Bacon sees COVID-19 as a multi-pronged priority.

“We are at a point in our community where COVID has created a number of situations from both a health standpoint and a political standpoint that has made it challenging for elected officials, but also for our city staff, to keep our community as safe as possible,” Bacon said.

“To me, our No. 1 issue is getting us through COVID as safely as we possibly can,” Bacon said.

She hopes that the majority of the community will get vaccinated and, after time for the vaccines to take effect, “that COVID won’t be as pressing an issue, but it hasn’t gone away yet and we haven’t cured it yet, so it is going to remain a priority in our world for some time yet,” Bacon said.

She said the community has, for the most part, been very responsible and very supportive “of the measures we’ve felt necessary to take. It wasn’t measures that we wanted to take, but given the advice we’ve been given from experts in the medical field and the health care field, we did what we felt was necessary and will continue to do so as long as this is an issue,” Bacon said.

There are other issues the council is facing.

“We are becoming landlocked. We are running out of developable, contiguous land; we are surrounded by water and we must be very, very careful,” Bacon said.

Land, workforce and affordable housing are all tied together. She’s used her Habitat experience to promote affordable housing – there’s a couple of affordable housing developments in the works – and wants to oversee that.

“I’m already very concerned about the developments in the south end of town. And I know that our staff has worked very hard on very strong drainage plans, especially for that area of town,” Bacon said.

“I do believe we have saturated most of our workforce within a 60-mile commuter radius, as far as our major manufacturers are concerned,” Bacon said. “With the limitation of land, drawing more new employees to Brookings is going to be challenging at best.”

“If we do plan on continuing to grow our population, we’re gonna have to learn to live with higher density. We’re gonna have to learn to build up and not out,” Bacon said.
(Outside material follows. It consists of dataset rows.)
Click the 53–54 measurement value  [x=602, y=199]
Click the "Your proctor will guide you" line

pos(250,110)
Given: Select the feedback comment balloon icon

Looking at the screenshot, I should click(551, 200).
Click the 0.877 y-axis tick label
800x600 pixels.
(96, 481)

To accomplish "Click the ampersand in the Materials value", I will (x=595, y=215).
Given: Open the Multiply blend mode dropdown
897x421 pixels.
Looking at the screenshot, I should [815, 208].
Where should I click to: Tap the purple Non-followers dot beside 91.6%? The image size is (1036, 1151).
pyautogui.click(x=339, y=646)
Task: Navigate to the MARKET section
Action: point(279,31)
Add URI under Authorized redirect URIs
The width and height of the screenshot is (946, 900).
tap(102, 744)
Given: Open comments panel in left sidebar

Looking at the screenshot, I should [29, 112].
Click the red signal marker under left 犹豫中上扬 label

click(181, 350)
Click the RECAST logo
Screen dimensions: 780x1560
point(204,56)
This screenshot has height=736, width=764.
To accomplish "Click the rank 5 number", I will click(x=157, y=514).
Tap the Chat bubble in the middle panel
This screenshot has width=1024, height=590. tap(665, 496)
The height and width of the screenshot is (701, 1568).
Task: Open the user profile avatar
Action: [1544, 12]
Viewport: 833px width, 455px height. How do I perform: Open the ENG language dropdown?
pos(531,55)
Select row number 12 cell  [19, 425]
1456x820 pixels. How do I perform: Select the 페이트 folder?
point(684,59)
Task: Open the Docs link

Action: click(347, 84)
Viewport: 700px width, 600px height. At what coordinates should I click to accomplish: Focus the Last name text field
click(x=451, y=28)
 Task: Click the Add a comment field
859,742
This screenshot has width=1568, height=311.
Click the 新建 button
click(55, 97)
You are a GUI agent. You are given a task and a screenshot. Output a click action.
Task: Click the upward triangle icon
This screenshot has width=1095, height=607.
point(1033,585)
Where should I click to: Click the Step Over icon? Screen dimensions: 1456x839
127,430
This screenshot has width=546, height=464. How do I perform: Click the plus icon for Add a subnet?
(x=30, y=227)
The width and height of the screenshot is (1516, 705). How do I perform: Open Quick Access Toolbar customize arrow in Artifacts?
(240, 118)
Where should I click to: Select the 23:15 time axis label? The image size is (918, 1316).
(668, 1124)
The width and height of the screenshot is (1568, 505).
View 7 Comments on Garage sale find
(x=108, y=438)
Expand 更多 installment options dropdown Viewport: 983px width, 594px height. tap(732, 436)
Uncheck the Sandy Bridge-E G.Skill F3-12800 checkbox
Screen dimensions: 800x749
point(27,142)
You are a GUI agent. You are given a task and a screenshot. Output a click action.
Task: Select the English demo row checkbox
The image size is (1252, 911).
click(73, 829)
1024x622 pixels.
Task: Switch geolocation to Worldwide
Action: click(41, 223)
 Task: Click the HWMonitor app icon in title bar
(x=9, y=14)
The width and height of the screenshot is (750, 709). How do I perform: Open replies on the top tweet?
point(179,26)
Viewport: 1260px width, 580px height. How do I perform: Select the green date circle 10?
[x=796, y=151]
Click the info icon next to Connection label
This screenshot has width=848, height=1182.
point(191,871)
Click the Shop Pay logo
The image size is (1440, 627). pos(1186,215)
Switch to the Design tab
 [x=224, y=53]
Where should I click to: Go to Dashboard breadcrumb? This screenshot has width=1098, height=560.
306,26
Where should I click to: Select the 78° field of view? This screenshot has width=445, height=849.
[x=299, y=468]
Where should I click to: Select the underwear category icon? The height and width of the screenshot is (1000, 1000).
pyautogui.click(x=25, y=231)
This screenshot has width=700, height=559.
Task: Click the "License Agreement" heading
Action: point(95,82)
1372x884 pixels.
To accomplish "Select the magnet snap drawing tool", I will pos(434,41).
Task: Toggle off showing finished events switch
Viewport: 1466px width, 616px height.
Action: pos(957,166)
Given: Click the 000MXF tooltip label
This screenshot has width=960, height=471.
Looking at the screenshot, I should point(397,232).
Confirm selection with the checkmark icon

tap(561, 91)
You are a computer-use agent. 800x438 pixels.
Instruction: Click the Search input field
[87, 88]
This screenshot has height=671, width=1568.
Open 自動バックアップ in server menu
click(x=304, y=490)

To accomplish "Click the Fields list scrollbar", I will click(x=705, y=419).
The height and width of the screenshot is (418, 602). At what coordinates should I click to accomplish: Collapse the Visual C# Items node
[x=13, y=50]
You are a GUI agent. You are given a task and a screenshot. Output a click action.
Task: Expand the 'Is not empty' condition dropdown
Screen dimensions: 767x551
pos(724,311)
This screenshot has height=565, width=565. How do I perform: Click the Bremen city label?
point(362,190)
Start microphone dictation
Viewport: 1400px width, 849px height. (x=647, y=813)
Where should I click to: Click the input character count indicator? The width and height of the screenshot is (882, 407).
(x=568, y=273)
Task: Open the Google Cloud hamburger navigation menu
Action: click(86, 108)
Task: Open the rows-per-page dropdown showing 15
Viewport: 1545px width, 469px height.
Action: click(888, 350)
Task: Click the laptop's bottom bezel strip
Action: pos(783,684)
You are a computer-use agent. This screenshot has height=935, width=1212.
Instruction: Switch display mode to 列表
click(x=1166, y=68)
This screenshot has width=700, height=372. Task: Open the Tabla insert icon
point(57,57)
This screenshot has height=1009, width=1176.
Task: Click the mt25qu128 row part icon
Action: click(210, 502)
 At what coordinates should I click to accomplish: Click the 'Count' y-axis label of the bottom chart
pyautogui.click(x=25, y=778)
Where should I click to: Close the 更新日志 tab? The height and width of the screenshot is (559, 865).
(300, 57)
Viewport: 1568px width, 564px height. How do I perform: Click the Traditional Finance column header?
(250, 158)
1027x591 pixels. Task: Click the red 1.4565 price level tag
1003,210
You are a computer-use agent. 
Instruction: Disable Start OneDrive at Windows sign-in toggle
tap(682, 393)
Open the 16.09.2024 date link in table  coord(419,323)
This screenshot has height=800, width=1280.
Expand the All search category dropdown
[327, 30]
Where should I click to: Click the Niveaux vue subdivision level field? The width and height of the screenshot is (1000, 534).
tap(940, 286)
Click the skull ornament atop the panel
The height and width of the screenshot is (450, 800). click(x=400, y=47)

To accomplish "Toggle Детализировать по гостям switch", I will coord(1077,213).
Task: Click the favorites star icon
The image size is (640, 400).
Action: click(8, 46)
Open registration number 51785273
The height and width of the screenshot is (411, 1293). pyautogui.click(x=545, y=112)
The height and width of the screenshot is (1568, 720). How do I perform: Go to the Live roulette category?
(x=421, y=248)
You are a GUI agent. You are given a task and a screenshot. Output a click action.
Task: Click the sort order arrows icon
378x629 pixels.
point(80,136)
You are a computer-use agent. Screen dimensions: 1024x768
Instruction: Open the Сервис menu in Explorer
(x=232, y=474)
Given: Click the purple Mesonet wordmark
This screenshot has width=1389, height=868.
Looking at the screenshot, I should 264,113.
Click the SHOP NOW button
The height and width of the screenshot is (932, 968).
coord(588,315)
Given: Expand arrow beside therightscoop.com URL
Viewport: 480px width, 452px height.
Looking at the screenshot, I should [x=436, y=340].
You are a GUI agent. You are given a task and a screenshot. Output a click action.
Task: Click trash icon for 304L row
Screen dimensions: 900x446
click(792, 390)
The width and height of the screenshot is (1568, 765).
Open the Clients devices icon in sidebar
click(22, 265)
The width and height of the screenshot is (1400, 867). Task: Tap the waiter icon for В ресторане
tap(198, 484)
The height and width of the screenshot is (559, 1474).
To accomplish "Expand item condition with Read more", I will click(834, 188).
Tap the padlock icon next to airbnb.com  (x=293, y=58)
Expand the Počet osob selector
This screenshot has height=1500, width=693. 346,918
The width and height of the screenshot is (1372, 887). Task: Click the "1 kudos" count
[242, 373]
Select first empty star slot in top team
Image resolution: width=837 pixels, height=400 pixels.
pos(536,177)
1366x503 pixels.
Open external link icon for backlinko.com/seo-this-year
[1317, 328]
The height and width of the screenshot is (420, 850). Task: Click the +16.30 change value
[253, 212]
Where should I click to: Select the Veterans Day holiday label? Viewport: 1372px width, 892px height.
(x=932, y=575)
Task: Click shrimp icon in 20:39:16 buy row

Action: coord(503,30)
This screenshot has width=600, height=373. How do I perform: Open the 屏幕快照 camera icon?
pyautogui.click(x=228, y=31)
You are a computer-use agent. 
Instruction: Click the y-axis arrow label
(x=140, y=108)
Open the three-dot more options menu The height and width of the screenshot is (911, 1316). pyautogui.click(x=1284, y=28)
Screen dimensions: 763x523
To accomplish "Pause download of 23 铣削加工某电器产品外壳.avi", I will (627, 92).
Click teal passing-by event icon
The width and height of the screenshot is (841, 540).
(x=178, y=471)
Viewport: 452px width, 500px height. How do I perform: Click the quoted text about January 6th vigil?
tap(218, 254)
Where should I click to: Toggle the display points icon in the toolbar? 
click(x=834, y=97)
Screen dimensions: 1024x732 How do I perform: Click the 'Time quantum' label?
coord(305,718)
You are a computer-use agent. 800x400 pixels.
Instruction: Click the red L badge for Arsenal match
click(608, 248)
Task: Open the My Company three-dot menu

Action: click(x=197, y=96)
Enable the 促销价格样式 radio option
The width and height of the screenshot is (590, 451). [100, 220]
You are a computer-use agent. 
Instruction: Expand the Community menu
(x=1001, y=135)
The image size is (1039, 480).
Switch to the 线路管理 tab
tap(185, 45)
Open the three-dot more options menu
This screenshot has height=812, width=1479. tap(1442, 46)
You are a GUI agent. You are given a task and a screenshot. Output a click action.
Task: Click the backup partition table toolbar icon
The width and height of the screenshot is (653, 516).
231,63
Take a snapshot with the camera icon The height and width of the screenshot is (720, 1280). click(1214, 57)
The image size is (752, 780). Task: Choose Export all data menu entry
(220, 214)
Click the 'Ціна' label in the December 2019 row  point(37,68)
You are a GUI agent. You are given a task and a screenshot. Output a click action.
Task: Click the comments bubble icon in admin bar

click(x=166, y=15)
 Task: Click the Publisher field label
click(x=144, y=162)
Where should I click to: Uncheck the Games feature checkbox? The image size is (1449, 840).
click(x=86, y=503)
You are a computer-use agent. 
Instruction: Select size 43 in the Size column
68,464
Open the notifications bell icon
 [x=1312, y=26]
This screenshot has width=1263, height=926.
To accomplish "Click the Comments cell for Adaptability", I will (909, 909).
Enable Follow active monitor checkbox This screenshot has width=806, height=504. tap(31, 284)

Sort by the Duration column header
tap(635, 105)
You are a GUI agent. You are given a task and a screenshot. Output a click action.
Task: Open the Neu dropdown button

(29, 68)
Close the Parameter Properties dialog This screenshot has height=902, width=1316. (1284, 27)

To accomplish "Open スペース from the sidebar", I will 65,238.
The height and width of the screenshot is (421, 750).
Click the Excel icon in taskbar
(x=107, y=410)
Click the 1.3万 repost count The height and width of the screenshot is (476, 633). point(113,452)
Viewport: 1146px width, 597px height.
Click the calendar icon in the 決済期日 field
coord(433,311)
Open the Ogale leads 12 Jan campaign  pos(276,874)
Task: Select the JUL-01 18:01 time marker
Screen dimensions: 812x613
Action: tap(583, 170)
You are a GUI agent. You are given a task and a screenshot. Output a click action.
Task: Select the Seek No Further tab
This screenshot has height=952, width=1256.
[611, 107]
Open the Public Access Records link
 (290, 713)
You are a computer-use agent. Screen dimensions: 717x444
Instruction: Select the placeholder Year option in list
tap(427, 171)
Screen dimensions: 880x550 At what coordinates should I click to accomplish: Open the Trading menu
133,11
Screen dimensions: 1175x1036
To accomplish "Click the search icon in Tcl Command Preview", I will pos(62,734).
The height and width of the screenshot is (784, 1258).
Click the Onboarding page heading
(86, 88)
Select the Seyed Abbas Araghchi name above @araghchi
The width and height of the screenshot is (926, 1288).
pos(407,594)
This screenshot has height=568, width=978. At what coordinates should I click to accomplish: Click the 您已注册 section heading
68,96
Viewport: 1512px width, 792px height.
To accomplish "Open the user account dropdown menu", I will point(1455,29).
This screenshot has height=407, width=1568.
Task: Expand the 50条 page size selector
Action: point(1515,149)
“At the point that we use up all that land, are we going to try to annex somewhere that isn’t connected to Brookings? I don’t know,” Bacon said.

She sees guiding the community into the future as the council’s responsibility, starting with the Strategic Plan and council retreats to go in depth on issues. 

But planning the city’s future is not just up to the council. She wants to see people at council meetings regularly and hear from them.

“We always must listen to the community. We are nothing without the members of our community and they have to take a serious interest in it by going to vote,” Bacon said.

“We have a very low voter turnout, especially for spring elections, and my philosophy has always been ‘you want to have a point of view, then you need to vote.’ Then you are entitled to share in that decision-making, and we would love it if a larger percentage of our community got actively engaged in that,” Bacon said.